Filed under Emergency Medicine

Last modified 27/05/2015

Print this page

rate 1 star rate 2 star rate 3 star rate 4 star rate 5 star
Your rating: none, Average: 0 (0 votes)

This article have been viewed 9888 times

Chapter 55

Pelvic Trauma



Based on data from trauma registries, the majority of high-energy pelvic ring injuries are caused by motor vehicle collisions (MVCs), motorcycle crashes, and pedestrians being struck by motor vehicles, together accounting for 80 to 84% of pelvic fractures; and falls from height, which account for 5 to 12%1–5 of pelvic fractures.
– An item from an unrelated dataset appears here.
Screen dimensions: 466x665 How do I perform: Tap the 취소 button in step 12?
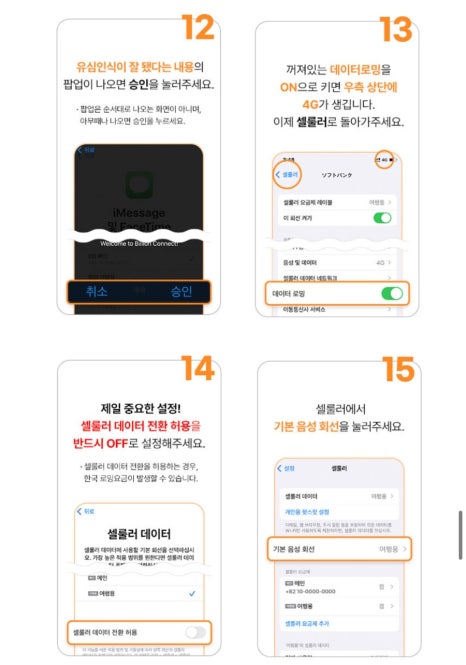pyautogui.click(x=97, y=291)
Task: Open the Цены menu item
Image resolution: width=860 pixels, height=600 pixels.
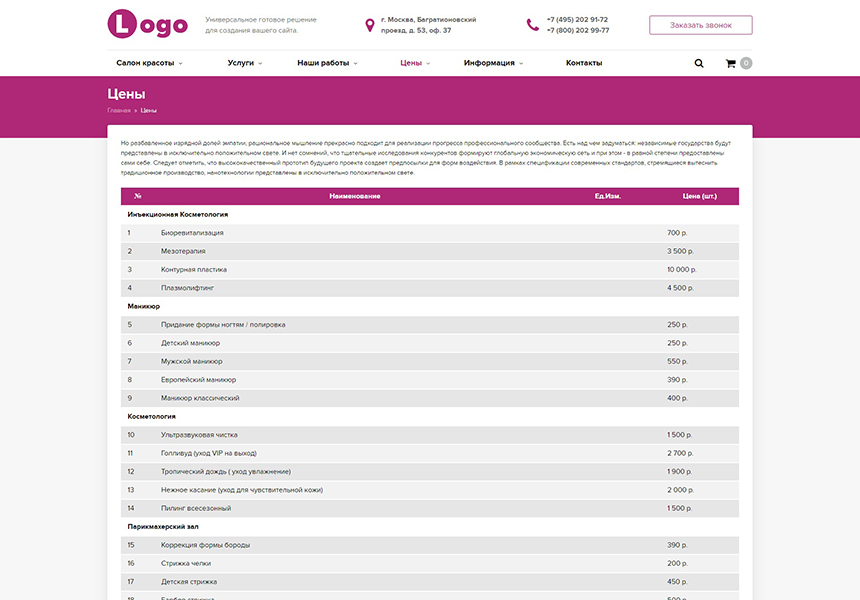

The mortality rates reported in the literature associated with pelvic fracture range from 9 to 22%15; in studies of large cohorts of trauma patients, the presence of pelvic fracture has been consistently shown to be an independent risk factor for death compared with trauma patients without pelvic fracture.68 Patients with pelvic fractures and with shock on arrival to the hospital have mortality rates of 33 to 57%.3,4 Increased age, shock on arrival at the hospital, high injury severity and revised trauma scores (which generally reflect the presence of multisystem injuries), and the need for transfusion have all been shown to increase the risk of death.35,9,10 The mortality rate among pedestrians struck by motor vehicles who sustain pelvic injury has been shown to be 23%.11

Despite advances in motor vehicle safety design, MVCs continue to be a major cause of pelvic fracture. Rates of pelvic fracture secondary to MVC range from 10 to 28%.9,12,13 Lateral impact remains the most prevalent mechanism for pelvic trauma in collisions, for which the widespread advent of front airbags has little effect. Some have speculated that the increased popularity of sport-utility vehicles in past decades is contributing to the severity of side-impact injuries, specifically as a result of the higher bumper in these vehicles striking the side of lower cars.9,12,14

Principles of Disease


Detailed descriptions of pelvic anatomy may be found in standard anatomy texts. This section focuses on the relevant anatomy essential to understanding pelvic injuries.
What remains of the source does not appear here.